Resins bind to bile acids in the intestine, which inhibits their reabsorption and increases their excretion by up to tenfold.  Recall that bile acids are required for intestinal absorption of fats.  Therapeutically, they increase the number of LDL receptors on hepatocytes [5], thereby increasing LDL clearance from the plasma producing lower plasma levels.  In some patients, they weakly stimulate VLDL synthesis resulting in small increases in VLDL, HDL, and triglyceride.  Constipation is the most common undesired effect, although flatulence, bloating, heartburn, and steatorrhea also occur.  If fat malabsorption occurs, deficiencies of the fat-soluble vitamins (A, D, E, and K) may ensue.  A deficiency of vitamin K can result in hypoprothrombinemia.  Supersaturation of cholesterol in bile may lead to increased incidence of gallstones and cholecystectomy.  The resins are prevalently used to lower LDL cholesterol.  They should not be used in patients with high triglyceride levels.  They may impair the absorption of several drugs, especially lipid-soluble drugs.  Examples of bile acid-binding resins include cholestyramine (Cholybar, Questran), colesevelam (Welchol), colestipol (Colestid).

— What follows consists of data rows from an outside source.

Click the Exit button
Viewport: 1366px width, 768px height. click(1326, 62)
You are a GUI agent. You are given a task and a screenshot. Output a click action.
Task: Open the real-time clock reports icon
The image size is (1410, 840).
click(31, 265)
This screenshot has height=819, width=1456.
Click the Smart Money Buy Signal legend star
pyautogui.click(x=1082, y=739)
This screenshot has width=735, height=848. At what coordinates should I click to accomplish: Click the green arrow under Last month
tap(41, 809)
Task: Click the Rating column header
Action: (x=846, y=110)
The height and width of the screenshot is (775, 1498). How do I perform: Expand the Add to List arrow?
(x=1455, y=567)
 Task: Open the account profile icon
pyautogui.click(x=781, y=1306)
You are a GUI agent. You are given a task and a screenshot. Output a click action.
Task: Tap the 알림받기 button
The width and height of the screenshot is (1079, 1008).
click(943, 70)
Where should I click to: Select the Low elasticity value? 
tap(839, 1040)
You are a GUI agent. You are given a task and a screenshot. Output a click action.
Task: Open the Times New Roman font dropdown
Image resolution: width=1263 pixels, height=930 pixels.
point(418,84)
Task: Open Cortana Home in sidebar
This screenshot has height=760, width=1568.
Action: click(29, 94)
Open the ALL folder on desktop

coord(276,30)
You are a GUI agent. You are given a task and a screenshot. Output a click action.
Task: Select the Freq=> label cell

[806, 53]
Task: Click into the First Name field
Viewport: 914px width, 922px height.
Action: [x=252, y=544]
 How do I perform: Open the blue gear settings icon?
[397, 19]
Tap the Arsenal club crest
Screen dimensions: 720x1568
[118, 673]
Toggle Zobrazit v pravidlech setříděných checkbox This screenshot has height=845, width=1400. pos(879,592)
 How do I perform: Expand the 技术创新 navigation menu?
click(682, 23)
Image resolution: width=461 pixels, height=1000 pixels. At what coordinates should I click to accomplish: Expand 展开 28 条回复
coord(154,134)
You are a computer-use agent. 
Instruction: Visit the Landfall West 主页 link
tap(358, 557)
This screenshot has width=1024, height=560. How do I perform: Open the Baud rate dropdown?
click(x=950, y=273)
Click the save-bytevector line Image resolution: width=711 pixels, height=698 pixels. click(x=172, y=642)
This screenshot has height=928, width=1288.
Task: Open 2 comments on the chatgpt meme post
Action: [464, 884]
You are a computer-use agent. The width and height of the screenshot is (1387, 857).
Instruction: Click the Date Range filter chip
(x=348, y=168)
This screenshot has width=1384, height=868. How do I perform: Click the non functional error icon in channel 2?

The miscellaneous category of cholesterol lowering drugs include nicotinic acid (Niacin), probucol (Lorelco), ezetimibe (Zetia), and Vytorin (a combination of ezetimibe and simvastatin).  Nicotinic acid inhibits VLDL secretion and decreases production of LDL.  Probucol increases LDL catabolism.  It may inhibit early stages of cholesterol biosynthesis and slightly inhibit dietary cholesterol absorption.  It may inhibit the oxidation and tissue deposition of LDL cholesterol.  Ezetimibe blocks the absorption of cholesterol.  Nicotinic acid reduces VLDL levels, LDL levels; and has variable effects on HDL levels.  Probucol lowers serum cholesterol.  Ezetimibe reduces total cholesterol, LDL-C, apo B, and triglycerides, and increases HDL-C.  Potential unpleasant side effects with nicotinic acid include flushing, itching, rashes, pruritus, dry skin, increased pigmentation, GI distress, increased urinary frequency, dysuria, hyperuricemia which may precipitate gout.  Hepatic and pancreatic disturbances may occur with high doses.  Probucol may produce dizziness or fainting, fast or irregular heartbeat, or GI disturbances.  Musculoskeletal, GI, or respiratory system disturbances may occur with ezetimibe.  Nicotinic acid should not be used in patients with severe peptic disease.  As will other cholesterol lowering drugs, liver function should be monitored, and if hepatotoxicity occurs, the drug should be discontinued. 

References

1.  http://www.webmd.com/content/pages/9/1675_57815

2.  http://www.drugdigest.org/DD/Comparison/NewComparison/0,10621,37-15,00.html

3.  http://heartdisease.about.com/cs/cardiacdrugs/index.htm

4.  http://www.drugdigest.org/DD/Comparison/NewComparison/0,10621,35-15,00.html

5.  Lehne, R. A. (1998). Pharmacology for Nursing Care, 3rd Ed. Philadephia: W. B. Saunders Co.